O caso mais evidente foi na votação da PEC dos Precatórios, que abriu caminho para criar o Auxílio Brasil, programa social que o presidente vai usar como bandeira eleitoral para tentar se reeleger. Na véspera da votação, em novembro, o governo destinou R$ 1,2 bilhão dos cofres públicos para atender aos interesses dos congressistas. O valor oferecido por interlocutores do Palácio do Planalto pelo voto de cada parlamentar, como admitiram na época ao Estadão ao menos dois deputados, foi de até R$ 15 milhões.
Além disso, o governo priorizou aliados até na hora de liberar as chamadas emendas individuais, aquelas previstas na Constituição e que garantem a mesma quantia para todos os congressistas. Parlamentares de partidos do Centrão como PL — ao qual Bolsonaro se filiou —, Republicanos e Progressistas tiveram cerca de 70% dos valores destinados a eles pagos no ano passado. Em contrapartida, legendas de oposição e mais críticas ficaram para trás. PCdoB (44%), Novo (34%) e PSOL (31%) foram os que menos tiveram recursos liberados em relação ao total aprovado. PT, DEM e PSL aparecem no meio do caminho.
Aliados atribuem o resultado ao caráter dos recursos que apresentaram. Parlamentares da base argumentaram que usam as emendas para irrigar programas capitaneados pelos próprios ministérios, o que agiliza o pagamento. Além disso, os governistas foram os que mais indicaram recursos pelas transferências especiais, apelidadas de "emenda cheque em branco" e "PIX orçamentário", modalidade em que o dinheiro cai diretamente na conta das prefeituras, sem passar pelos ministérios. O mecanismo é mais uma forma nebulosa de deputados e senadores enviarem recursos públicos para suas bases eleitorais com pouca transparência e sem fiscalização federal.
— Existe essa história de que, por ser da base, o cabra é mais favorecido. Deveria ser, mas o que eu ouço nos corredores é que às vezes os da oposição tiveram até mais. Os ministérios atendem todo mundo, não consigo ver essa distorção toda — afirmou o deputado governista Vaidon Oliveira (PROS-CE), que em três meses conseguiu empenhar 99% de suas emendas, ao indicar recursos para o Ministério da Saúde e do "cheque em branco" para municípios do Ceará.
Velocidade
Com os números, é possível observar ainda que, ao longo do ano, deputados da base conseguiram recursos mais rapidamente. As emendas começaram a ser liberadas em maio, após o atraso na aprovação do orçamento. Até julho, PTB, PROS, MDB, PSD, Republicanos, PL, Progressistas e DEM formaram o grupo de deputados que mais tiveram emendas empenhadas, ou seja, liberadas no orçamento, uma fase anterior ao pagamento. Esses garantiram mais da metade dos recursos em três meses.
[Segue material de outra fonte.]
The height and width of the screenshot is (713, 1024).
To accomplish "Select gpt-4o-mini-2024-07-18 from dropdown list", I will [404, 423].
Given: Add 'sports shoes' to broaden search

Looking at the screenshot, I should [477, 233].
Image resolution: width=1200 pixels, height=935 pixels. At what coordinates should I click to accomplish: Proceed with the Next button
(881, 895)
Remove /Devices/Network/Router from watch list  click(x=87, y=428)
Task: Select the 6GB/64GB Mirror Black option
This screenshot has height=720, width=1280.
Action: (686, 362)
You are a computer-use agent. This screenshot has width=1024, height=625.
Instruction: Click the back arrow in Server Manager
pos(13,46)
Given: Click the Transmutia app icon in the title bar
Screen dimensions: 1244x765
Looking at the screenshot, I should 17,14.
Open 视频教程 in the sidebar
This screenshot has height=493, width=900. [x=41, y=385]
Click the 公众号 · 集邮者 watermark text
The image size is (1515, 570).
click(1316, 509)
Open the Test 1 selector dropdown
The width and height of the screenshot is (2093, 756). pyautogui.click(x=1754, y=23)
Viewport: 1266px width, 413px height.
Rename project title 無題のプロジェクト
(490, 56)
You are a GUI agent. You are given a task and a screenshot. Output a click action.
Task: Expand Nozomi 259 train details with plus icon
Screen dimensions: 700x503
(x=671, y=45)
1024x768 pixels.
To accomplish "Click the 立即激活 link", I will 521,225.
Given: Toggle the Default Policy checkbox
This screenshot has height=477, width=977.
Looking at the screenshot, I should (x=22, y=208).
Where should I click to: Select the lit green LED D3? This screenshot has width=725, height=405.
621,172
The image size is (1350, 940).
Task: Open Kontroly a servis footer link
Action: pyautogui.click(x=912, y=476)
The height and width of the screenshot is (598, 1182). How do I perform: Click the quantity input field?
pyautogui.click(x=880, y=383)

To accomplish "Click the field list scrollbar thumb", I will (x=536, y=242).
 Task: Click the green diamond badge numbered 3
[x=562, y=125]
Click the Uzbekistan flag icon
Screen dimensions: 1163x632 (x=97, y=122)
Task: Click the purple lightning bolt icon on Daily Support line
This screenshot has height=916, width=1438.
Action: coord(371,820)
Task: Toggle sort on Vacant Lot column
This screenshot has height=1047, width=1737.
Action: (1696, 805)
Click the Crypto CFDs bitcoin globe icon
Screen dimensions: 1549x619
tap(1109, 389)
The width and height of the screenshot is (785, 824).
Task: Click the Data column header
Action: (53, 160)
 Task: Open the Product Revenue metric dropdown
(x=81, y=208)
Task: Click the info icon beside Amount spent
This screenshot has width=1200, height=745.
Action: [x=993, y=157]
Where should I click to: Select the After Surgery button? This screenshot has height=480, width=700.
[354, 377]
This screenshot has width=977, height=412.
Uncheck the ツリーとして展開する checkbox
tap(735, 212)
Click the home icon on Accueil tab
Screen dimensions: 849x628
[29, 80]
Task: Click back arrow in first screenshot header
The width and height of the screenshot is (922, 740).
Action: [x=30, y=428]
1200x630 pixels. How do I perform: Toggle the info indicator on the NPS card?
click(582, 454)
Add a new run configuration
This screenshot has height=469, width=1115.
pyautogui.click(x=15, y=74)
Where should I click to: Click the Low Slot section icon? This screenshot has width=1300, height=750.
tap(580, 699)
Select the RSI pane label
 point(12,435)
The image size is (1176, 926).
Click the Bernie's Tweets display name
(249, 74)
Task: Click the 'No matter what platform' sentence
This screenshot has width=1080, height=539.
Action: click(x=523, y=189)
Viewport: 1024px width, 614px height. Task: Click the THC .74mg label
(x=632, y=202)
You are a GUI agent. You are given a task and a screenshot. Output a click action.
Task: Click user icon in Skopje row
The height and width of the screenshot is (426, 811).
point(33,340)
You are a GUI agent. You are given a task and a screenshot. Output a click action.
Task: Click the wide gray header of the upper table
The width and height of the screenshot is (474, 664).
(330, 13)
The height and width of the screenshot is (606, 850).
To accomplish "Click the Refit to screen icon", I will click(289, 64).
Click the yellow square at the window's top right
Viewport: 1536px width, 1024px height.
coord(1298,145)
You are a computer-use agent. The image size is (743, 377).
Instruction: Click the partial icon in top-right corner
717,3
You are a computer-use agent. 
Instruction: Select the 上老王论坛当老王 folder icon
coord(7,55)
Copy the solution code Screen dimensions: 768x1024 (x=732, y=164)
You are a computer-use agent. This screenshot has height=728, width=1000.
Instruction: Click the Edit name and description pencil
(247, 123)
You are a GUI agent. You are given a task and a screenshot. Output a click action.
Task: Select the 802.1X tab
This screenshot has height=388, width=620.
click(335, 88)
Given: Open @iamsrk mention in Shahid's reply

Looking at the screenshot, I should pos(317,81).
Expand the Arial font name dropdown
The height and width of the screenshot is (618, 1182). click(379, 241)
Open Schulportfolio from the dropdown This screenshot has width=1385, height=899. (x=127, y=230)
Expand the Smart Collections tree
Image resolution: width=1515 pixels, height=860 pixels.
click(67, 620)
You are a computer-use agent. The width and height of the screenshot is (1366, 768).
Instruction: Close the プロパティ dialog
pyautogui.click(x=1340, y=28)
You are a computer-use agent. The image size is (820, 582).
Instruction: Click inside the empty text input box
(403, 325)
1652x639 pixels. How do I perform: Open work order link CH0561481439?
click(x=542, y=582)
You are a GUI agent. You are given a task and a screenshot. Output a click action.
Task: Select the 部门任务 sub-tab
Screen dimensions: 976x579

— Como determinados parlamentares direcionam recursos para dar continuidade a projetos durante seu mandato, esse repasse tem que ser o mais rápido possível para não criar uma paralisação — afirmou o governista Luiz Lima (PSL-RJ), que teve 95% das suas emendas pagas até julho, incluindo verbas para o Instituto Léo Moura, administrado por um aliado.
Quem ficou para trás reconhece que ser aliado ao governo facilita na hora de enviar recursos às suas bases eleitorais.
— Não me sinto perseguido, mas sei que (as liberações de emendas) não andam na velocidade que andariam se eu fosse da base — afirmou o líder do Novo na Câmara, Paulo Ganime (RJ).
No Senado, onde a base do governo é menor, também é possível ver uma diferença: parlamentares do DEM, com maioria governista, tiveram o maior volume de emendas pagas, 85%. O Podemos, crítico ao Executivo, ficou na "lanterna", com 45%.
A Secretaria de Governo afirmou que as informações descritas no levantamento da reportagem "não procedem" com o Tesouro Gerencial, sistema mantido pelo governo. As informações do Siga Brasil, porém, são oriundas da mesma base de dados. Questionada, a pasta não forneceu as informações que o Executivo dispõe.